Chicago’s vaunted business and professional services industry is once more reporting strong employment growth. Though it has much catching up to do from its poor performance in recent years, Chicago’s year-over-year job growth in this sector is exceeding the nation’s.
1. Professional, scientific, and technical services — year-over-year job growth, Jan. 1990-Nov 2005
In the travel and meeting arena, passenger arrivals to the Chicago area and hotel demand continue to recover. Plans for local conventions have edged up for 2006, as have planned developments of new hotel space.
Chicago’s financial exchanges also form a bright spot. Chicago’s importance as a financial center is defined by its exchanges and associated dealers and brokers. The Chicago exchanges can claim close to two-thirds of the volume of exchange-traded contracts in the U.S., and they once dominated global trading as well. However, in the 1990s, competing exchanges in Europe and Asia made strong gains in global market share, depressing the metropolitan area’s income and employment. But recently, Chicago’s two major exchanges, the Chicago Mercantile Exchange and the Chicago Board of Trade, have rebounded strongly. Not only are contract volumes up markedly, but both exchanges have gained market share on their global competitors over the past two years.

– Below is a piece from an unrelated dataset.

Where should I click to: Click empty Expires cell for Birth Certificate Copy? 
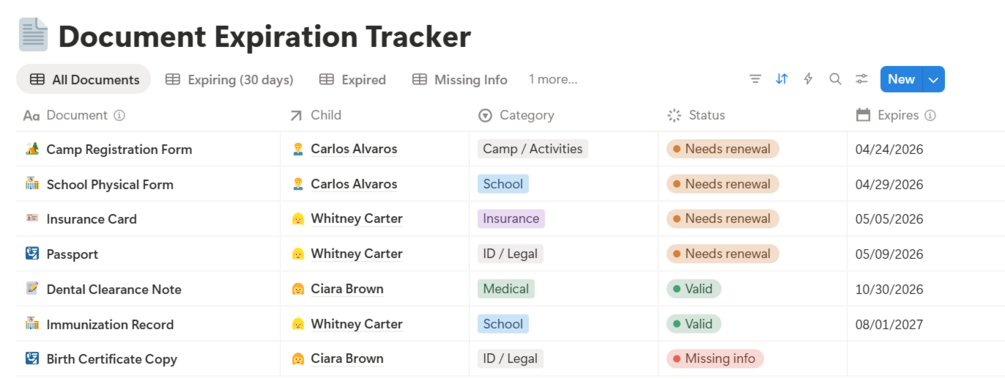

Chicago’s central area remains head and shoulders above all mid-continental contenders as a magnet for attracting younger skilled workers. Such workers are now greatly coveted for regional growth and development. A recent study of the 40 major U.S. metropolitan areas reported that Chicago’s downtown ranks sixth in the share of 25–34 year-olds, and Chicago experienced the third greatest percentage gains in this group (up 28%) during the last decade. Chicago’s downtown has the second highest share of residents with bachelor’s and advanced degrees with 67.6%, only behind Midtown Manhattan.
The Chicago area manufacturing sector was hit hard in the early years of the decade, especially in its own high tech hallmarks of IT and telecommunications manufacturers, such as Tellabs and the much larger Motorola. Thankfully, the region’s machinery and equipment sectors have bottomed out because national investment spending has recovered, growing at double-digit rates in 2004 and 2005. Such strong national demand for equipment and software is expected to continue into 2006.
In the high tech start-up arena, a flurry of activity took place in the Chicago area at the end of the last decade. Chicago’s timing was very unfortunate in this regard, coming in at the national peak of activity such that the Chicago region suffered greatly through the subsequent collapse. Now, however, the region’s technology businesses appear to be gathering steam once again for another push at realizing the metropolitan area’s full potential for technology start-ups. Positive developments include the Technology Development Fund of the Illinois Science and Technology Innovation Campus in Skokie, Illinois, and the research park expansion planned by the Illinois Institute of Technology. Tech commercialization policy initiatives are also moving forward. To name but a few of many, the Chicago Biomedical Consortium will be sharing new medical research equipment among Chicago area institutions, and the Midwest Research University Network will be cooperatively fostering start-ups out of Midwest universities and research labs.
The Chicago area economy has not been fortunate in recent years. Its economy is driven by its business service and headquarters functions; its role as distribution hub of the Midwest’s goods and materials; and its business travel/meeting activity. These sectors have been buffeted by weakness in the surrounding regional economy and, more globally, by weakness in manufacturing and business travel/meeting activity. Recent trends portend that Chicago’s performance will catch up with the nation’s somewhat in 2006.